Some people say that it's a public school thing, this repressed urge to put on a girlfriend's tights. A quick flight to Faliraki and 200 fake boobs and wigs later, you'll quickly be disabused. After all, William Shakespeare didn't go to public school, and after a goblet or two of mead he thought it bloomin' hilarious to dress his male actors up in a bodice.
This is how I thought Boy Meets Girl would go — a good old gender-bending romp. In this kind of thing the man normally has to pass as a woman in drag. Boy Meets Girl goes one better: the man actually gets to wear a woman's body. Danny (played by Martin Freeman) gets transported into the body of a woman, Veronica (Rachael Stirling), in that classic bodyswap device — a lightning storm.

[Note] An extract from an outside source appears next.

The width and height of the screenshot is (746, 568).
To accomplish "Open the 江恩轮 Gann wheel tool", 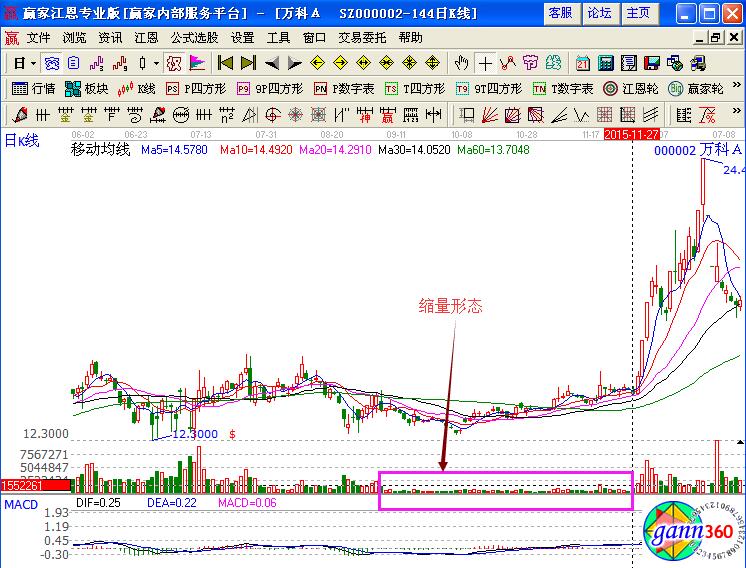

Every piece of advance publicity talked about this as a "hilarious" comedy. True to form, there was the "hilarious" moment when Danny, in Rachael's body, has to learn to walk in high heels, and the "hilarious" bit where he has to put on a bra. After a starring role in the lesbian historical drama Tipping the Velvet, Stirling has become the gay girl's pin-up. This role has answered this fan-base's Christmas prayers. But suddenly, I found myself completely floored. This show is only hilarious if you're tickled giddy by one of the most disturbing and dark depictions of mental illness on television this year.
Stirling is the daughter of Diana Rigg, only, boy — or girl — can she act. The opening show wisely concentrates on her, rather than Freeman, who, since playing Tim in The Office has not gone much deeper than goofy. Stirling goes deeper. I could watch an entire series of her ugly disintegration. She stares at the television: puffy-eyed, sullen, drinking, stinking, and, effectively insane.
She hates her boyfriend as much as she hates herself: "What if Veronica just woke up to find her life was a bunch of vacuous crap?", she tells him. She assaults him. He finds a picture she has drawn of him, hanging by a noose.
Whoah there! Admittedly, this is what passes for feminine behaviour in my household. But it's not comedy. Just because you throw in a few pratfalls with a vibrator, it wouldn't make it so. I hope ITV1 doesn't realise quite how unexpectedly weird this territory has become, or it will panic and hurriedly return to trannies in panto-land.